▶ [AIM OF THE TASK]: Reproduce verbatim the lines of the material from the line containing "Task: Remove the Inbox label with its x" through the line containing "The image size is (327, 595).", both included. Omit the pictures from your answer.

Entries on locating words and elements

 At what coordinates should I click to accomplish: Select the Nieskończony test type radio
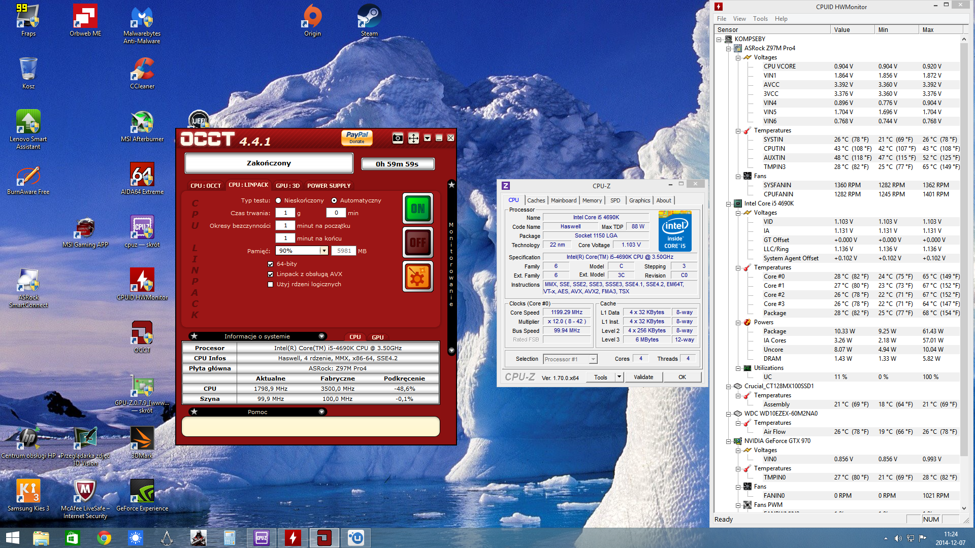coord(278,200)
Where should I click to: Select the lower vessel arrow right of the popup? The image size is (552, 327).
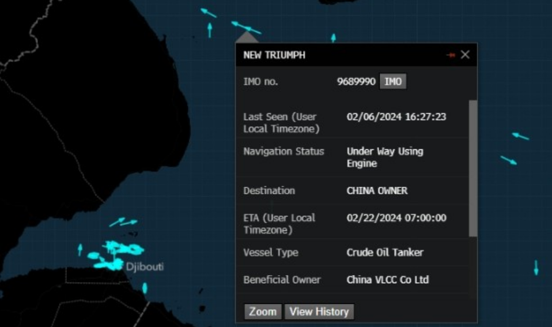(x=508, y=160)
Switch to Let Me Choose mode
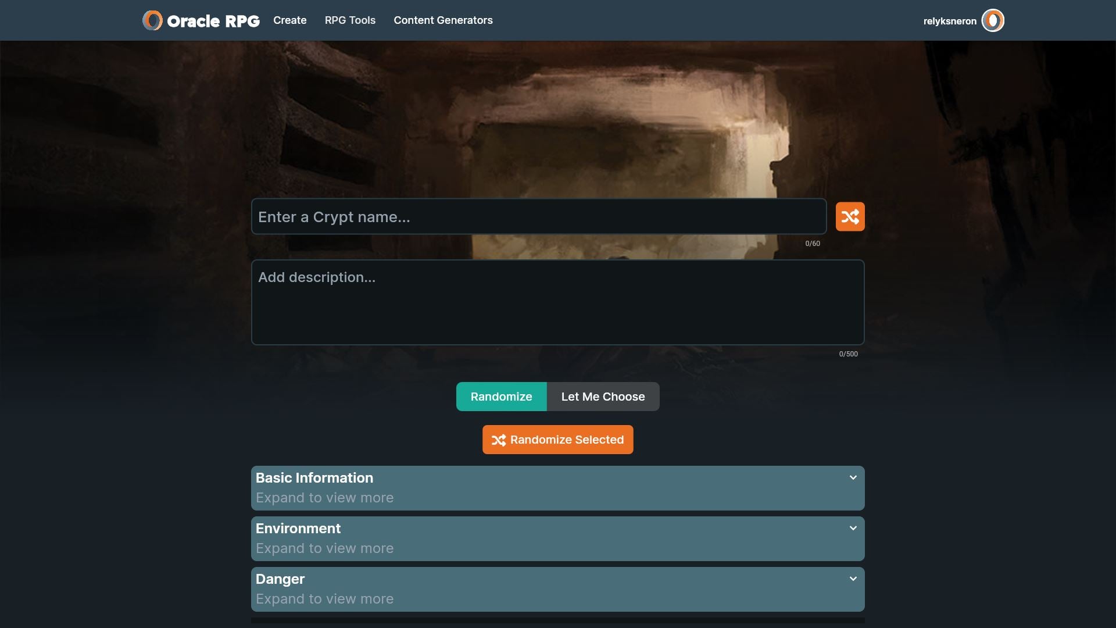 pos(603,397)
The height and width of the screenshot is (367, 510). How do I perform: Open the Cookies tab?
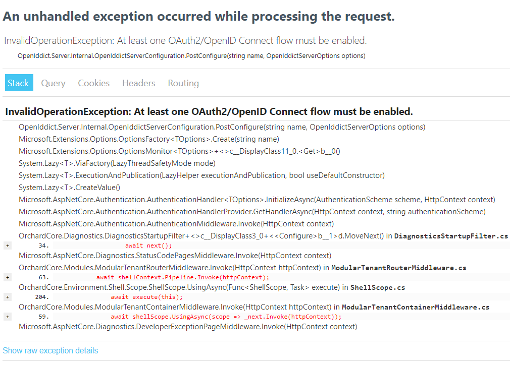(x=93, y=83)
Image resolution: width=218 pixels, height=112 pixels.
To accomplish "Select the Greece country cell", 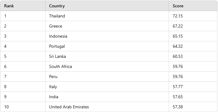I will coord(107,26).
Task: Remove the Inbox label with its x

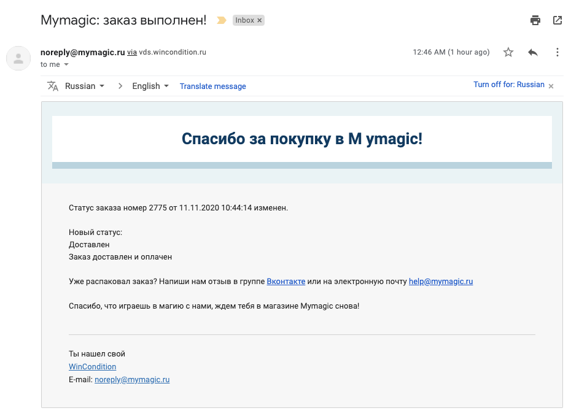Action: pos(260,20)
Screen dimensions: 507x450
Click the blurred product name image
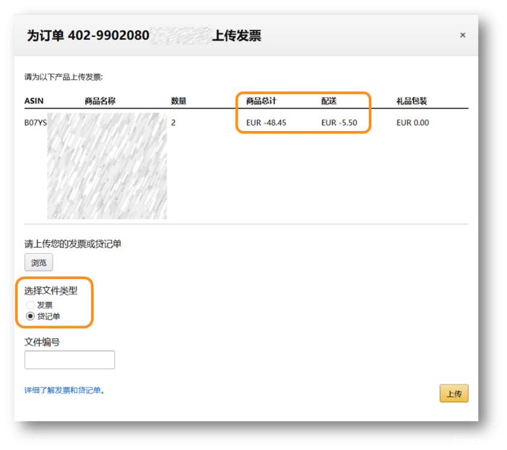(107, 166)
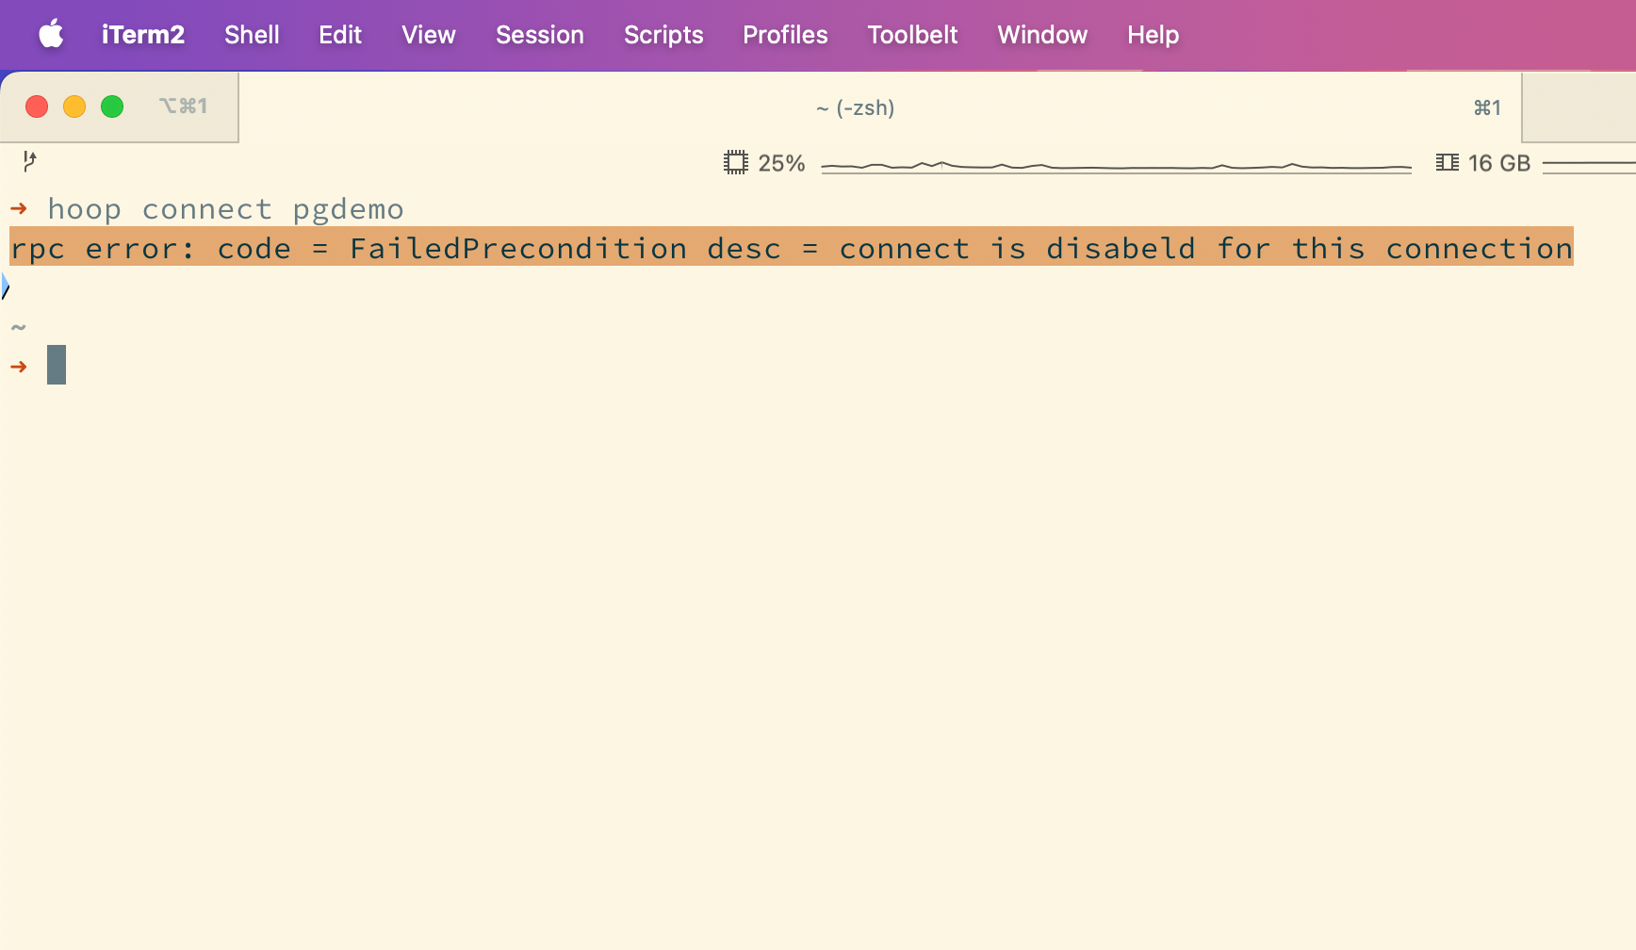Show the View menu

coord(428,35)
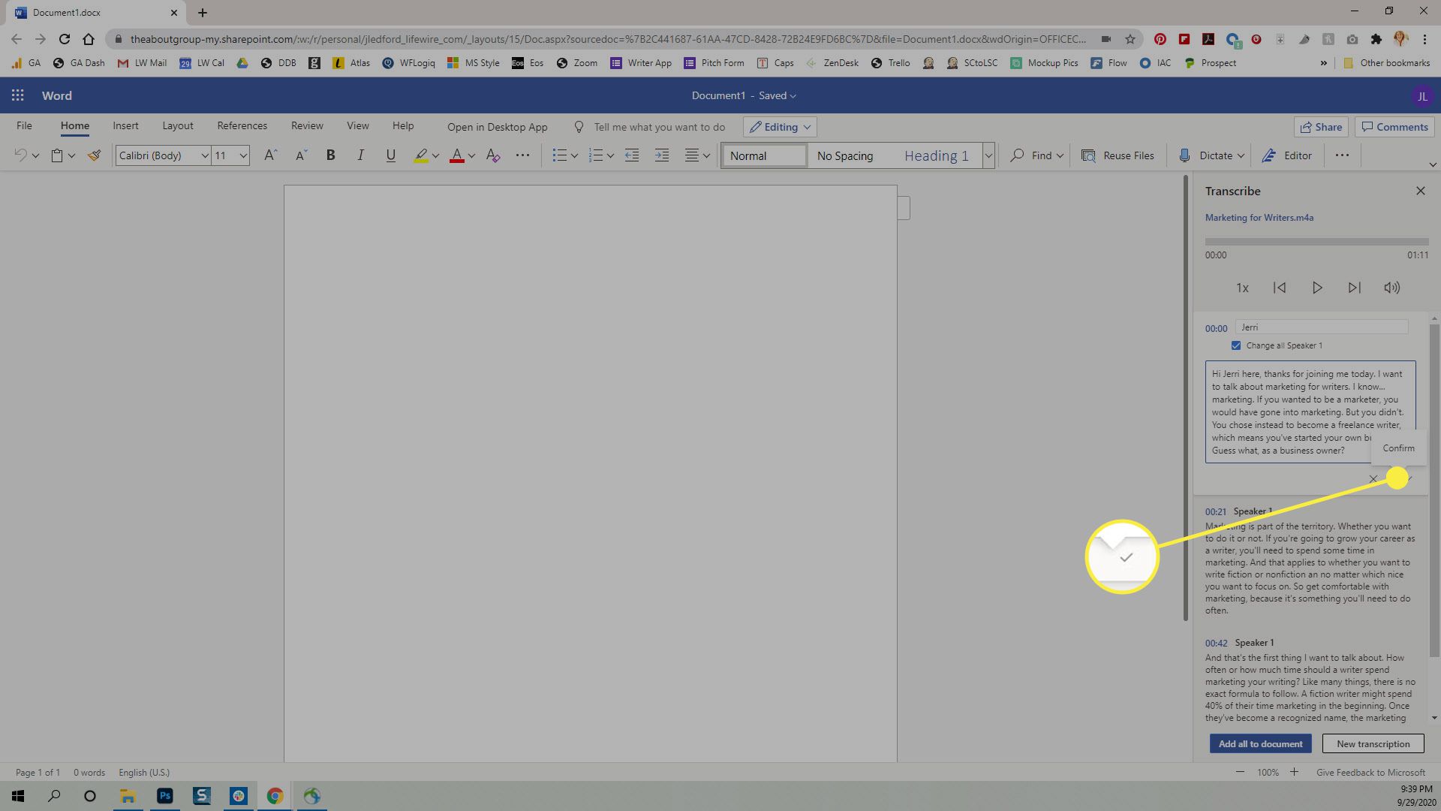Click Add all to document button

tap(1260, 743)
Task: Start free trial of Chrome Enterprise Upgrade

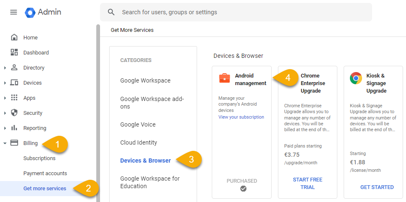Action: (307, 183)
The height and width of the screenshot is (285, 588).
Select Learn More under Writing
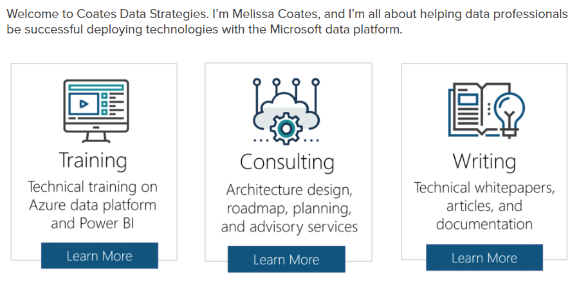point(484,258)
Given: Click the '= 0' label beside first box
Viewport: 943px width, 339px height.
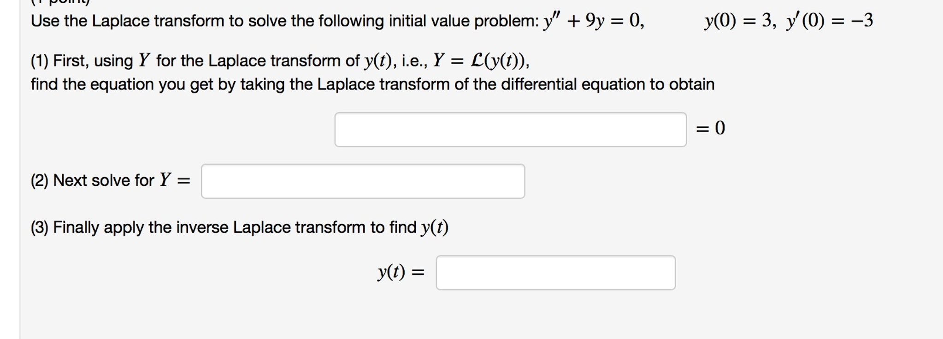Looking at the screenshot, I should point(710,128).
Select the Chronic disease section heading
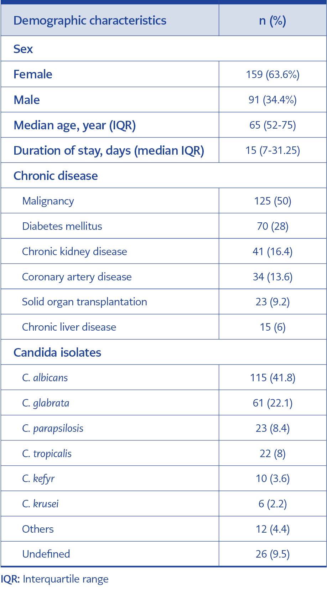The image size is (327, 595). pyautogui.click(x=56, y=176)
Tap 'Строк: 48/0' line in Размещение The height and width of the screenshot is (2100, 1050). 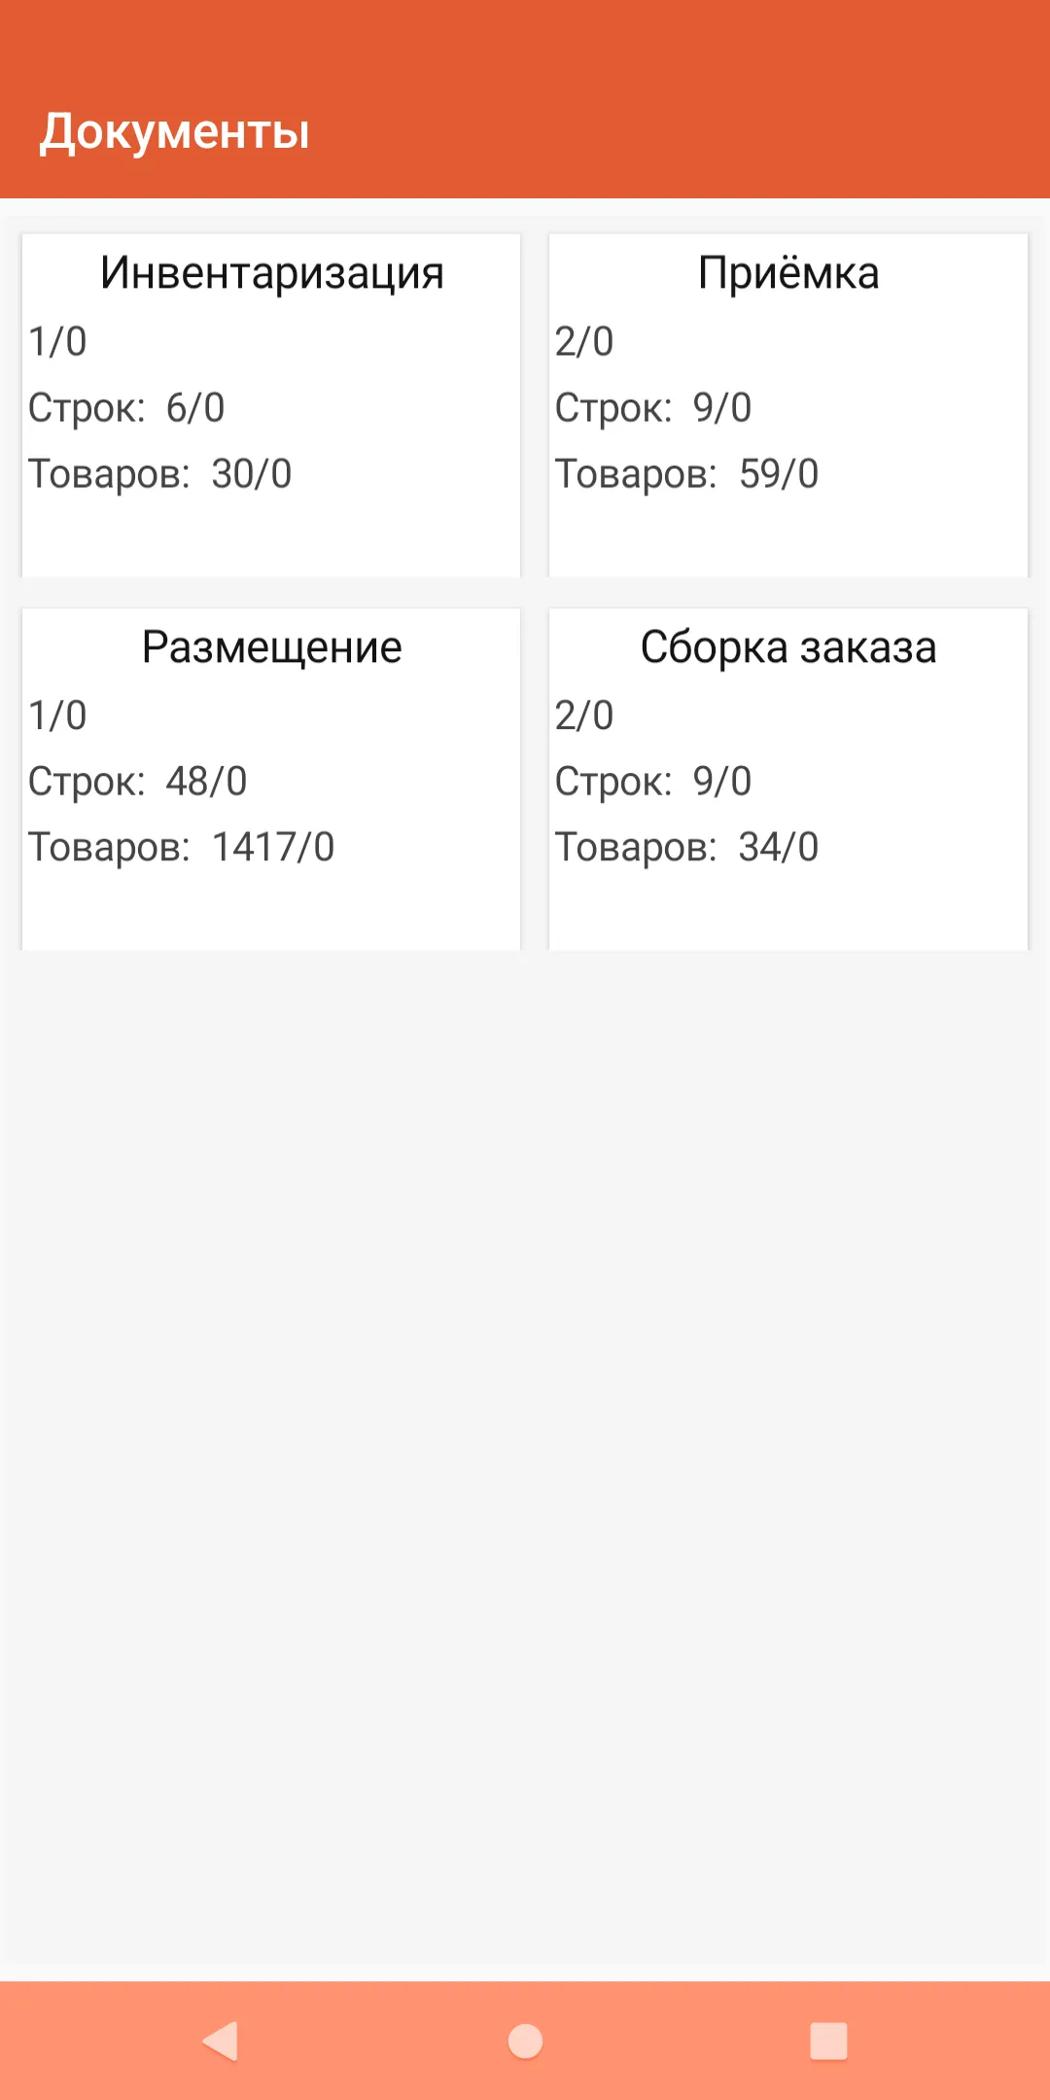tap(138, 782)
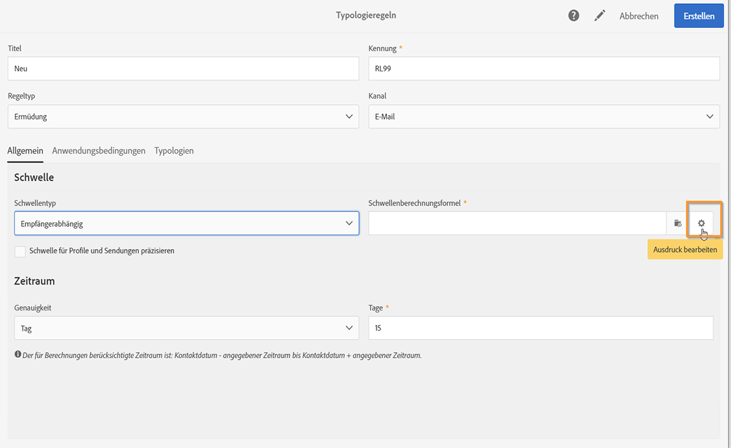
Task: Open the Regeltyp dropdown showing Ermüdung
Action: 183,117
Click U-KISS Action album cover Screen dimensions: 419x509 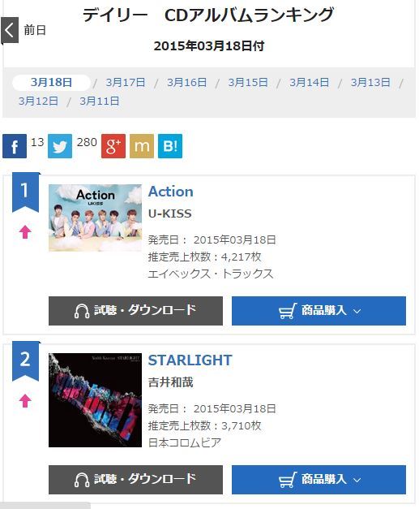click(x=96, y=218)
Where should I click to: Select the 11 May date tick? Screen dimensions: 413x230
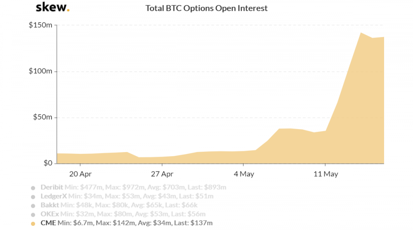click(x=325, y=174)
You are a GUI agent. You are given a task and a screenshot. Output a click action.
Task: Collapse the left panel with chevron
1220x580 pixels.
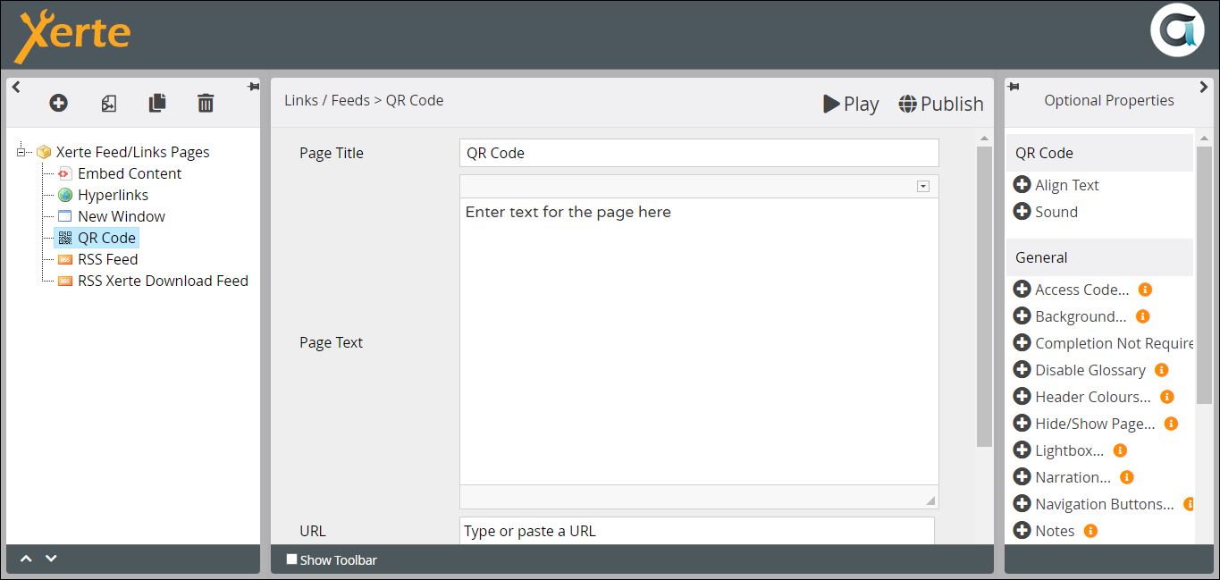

▶ [ANSWER TO THIS EXERCISE]:
Task: Remove the Inbox label with its x

Action: pos(260,20)
Screen dimensions: 507x450
Click the blurred product name image
(107, 166)
Show the View menu

coord(428,35)
Click Add all to document button

tap(1260, 743)
Task: Start free trial of Chrome Enterprise Upgrade

Action: (307, 183)
The height and width of the screenshot is (285, 588).
Select Learn More under Writing
point(484,258)
Given: Click the '= 0' label beside first box
Viewport: 943px width, 339px height.
Looking at the screenshot, I should point(710,128).
Select the Chronic disease section heading
The image size is (327, 595). pyautogui.click(x=56, y=176)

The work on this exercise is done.